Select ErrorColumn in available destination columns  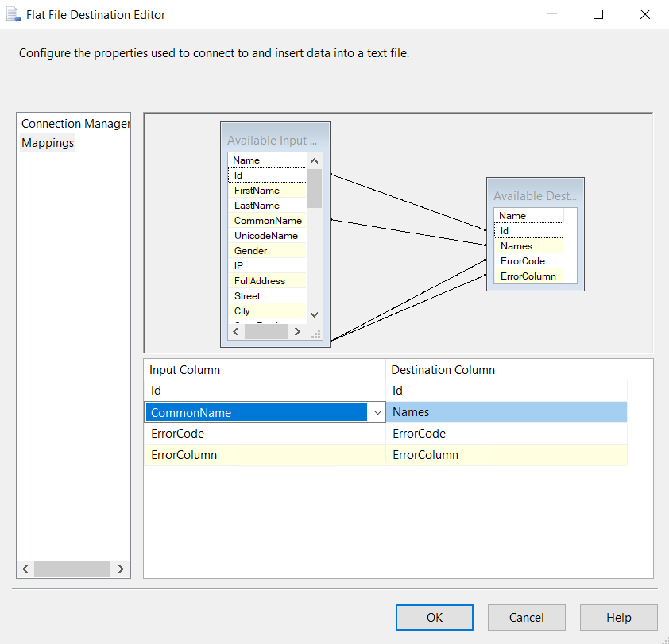[x=528, y=276]
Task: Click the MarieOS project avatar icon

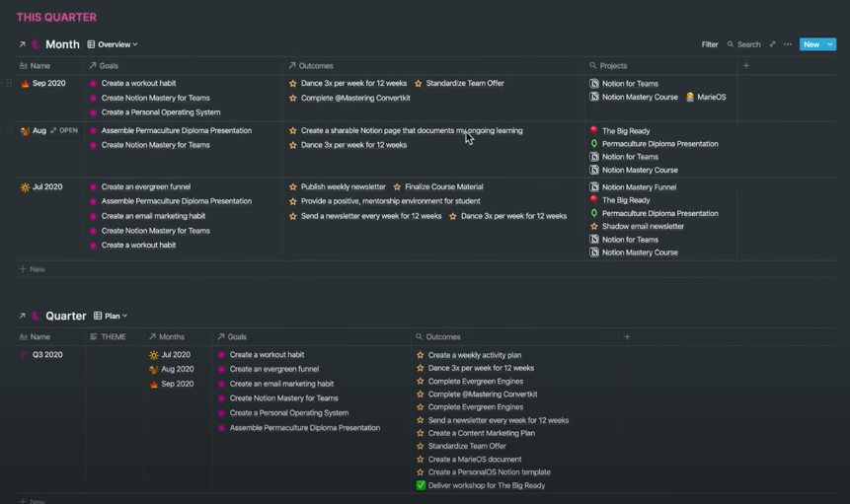Action: click(690, 98)
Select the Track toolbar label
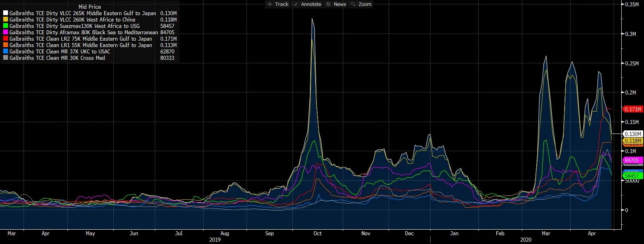The width and height of the screenshot is (644, 244). [282, 4]
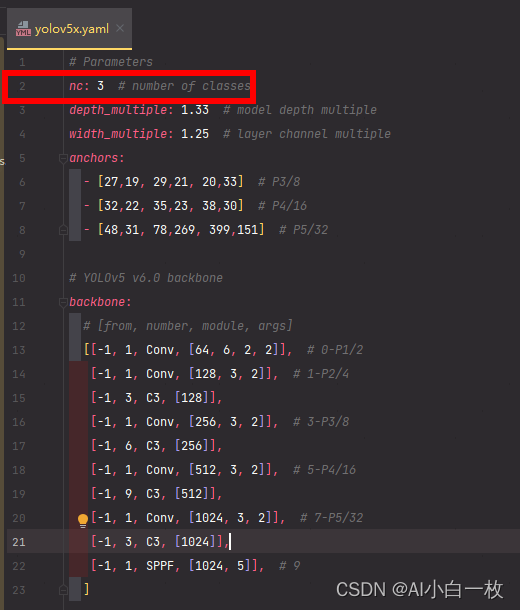Place cursor on nc value 3
The height and width of the screenshot is (610, 520).
[x=100, y=86]
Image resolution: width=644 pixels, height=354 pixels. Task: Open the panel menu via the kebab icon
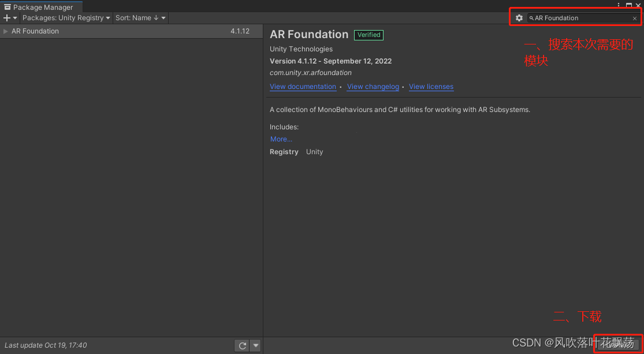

* * * * *

:: How to complete this task ::
Which lines run from the one containing "Select the Track toolbar label" to the end of the entries above? Write them out exactly, leaving out every picture.

:: Result of the exercise ::
Select the Track toolbar label
The width and height of the screenshot is (644, 244). [282, 4]
Place cursor on nc value 3
The height and width of the screenshot is (610, 520).
[x=100, y=86]
Image resolution: width=644 pixels, height=354 pixels. Task: Open the panel menu via the kebab icon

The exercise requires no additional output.